## EXCERPTED PASSAGE
+++

He has plundered our seas, ravaged our coasts, burned our towns, and destroyed the lives of our people.

He is at this time transporting large armies of foreign mercenaries to complete the works of death, desolation and tyranny, already begun with circumstances of cruelty and perfidy scarcely paralleled in the most barbarous ages, and totally unworthy the head of a civilized nation.

He has constrained our fellow citizens taken captive on the high seas to bear arms against their country, to become the executioners of their friends and brethren, or to fall themselves by their hands.

He has excited domestic insurrections amongst us, and has endeavored to bring on the inhabitants of our frontiers, the merciless Indian savages, whose known rule of warfare, is undistinguished destruction of all ages, sexes and conditions.

In every stage of these oppressions we have petitioned for redress in the most humble terms: our repeated petitions have been answered only by repeated injury. A prince, whose character is thus marked by every act which may define a tyrant, is unfit to be the ruler of a free people.

Nor have we been wanting in attention to our British brethren. We have warned them from time to time of attempts by their legislature to extend an unwarrantable jurisdiction over us. We have reminded them of the circumstances of our emigration and settlement here. We have appealed to their native justice and magnanimity, and we have conjured them by the ties of our common kindred to disavow these usurpations, which, would inevitably interrupt our connections and correspondence. They too have been deaf to the voice of justice and of consanguinity. We must, therefore, acquiesce in the necessity, which denounces our separation, and hold them, as we hold the rest of mankind, enemies in war, in peace friends.
We, therefore, the representatives of the United States of America, in General Congress, assembled, appealing to the Supreme Judge of the world for the rectitude of our intentions, do, in the name, and by the authority of the good people of these colonies, solemnly publish and declare, that these united colonies are, and of right ought to be free and independent states; that they are absolved from all allegiance to the British Crown, and that all political connection between them and the state of Great Britain, is and ought to be totally dissolved; and that as free and independent states, they have full power to levy war, conclude peace, contract alliances, establish commerce, and to do all other acts and things which independent states may of right do. And for the support of this declaration, with a firm reliance on the protection of Divine Providence, we mutually pledge to each other our lives, our fortunes and our sacred honor.

+++

[Dataset items]
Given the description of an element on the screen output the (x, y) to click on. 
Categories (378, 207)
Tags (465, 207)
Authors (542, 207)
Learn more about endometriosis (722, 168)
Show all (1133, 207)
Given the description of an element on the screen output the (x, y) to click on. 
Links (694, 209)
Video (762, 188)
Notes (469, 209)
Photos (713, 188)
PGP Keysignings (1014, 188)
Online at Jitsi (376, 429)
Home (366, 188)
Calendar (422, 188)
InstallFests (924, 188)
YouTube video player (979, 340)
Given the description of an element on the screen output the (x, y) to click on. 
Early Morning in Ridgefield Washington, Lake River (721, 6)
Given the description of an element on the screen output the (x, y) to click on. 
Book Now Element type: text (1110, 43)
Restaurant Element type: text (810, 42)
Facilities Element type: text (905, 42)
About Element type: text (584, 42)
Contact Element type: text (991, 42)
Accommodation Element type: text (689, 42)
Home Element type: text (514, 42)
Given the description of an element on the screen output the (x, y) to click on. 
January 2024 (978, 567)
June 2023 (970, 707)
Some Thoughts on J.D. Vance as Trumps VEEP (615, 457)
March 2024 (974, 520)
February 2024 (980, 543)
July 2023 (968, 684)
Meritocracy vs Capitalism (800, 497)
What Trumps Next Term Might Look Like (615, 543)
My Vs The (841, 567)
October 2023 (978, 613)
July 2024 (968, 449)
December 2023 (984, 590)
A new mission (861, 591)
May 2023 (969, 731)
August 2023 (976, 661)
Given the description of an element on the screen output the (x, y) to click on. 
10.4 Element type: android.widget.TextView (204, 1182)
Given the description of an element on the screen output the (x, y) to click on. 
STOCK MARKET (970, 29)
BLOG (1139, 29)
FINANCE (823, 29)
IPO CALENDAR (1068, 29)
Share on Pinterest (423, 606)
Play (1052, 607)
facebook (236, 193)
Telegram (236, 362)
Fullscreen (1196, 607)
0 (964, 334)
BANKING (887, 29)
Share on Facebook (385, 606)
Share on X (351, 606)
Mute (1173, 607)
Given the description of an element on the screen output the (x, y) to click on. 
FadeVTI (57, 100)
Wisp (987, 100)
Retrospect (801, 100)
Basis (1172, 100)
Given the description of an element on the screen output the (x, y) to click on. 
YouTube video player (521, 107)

+++

## ACTIVITIES
1. In the declaration excerpt, what answer have the colonists' repeated petitions received?
2. Please reproduce the part of the declaration excerpt starting at "He is at this" and ending at "sexes and conditions.".

## RESPONSES TO THE TASKS
1. They have been answered only by repeated injury.

2.
He is at this time transporting large armies of foreign mercenaries to complete the works of death, desolation and tyranny, already begun with circumstances of cruelty and perfidy scarcely paralleled in the most barbarous ages, and totally unworthy the head of a civilized nation.

He has constrained our fellow citizens taken captive on the high seas to bear arms against their country, to become the executioners of their friends and brethren, or to fall themselves by their hands.

He has excited domestic insurrections amongst us, and has endeavored to bring on the inhabitants of our frontiers, the merciless Indian savages, whose known rule of warfare, is undistinguished destruction of all ages, sexes and conditions.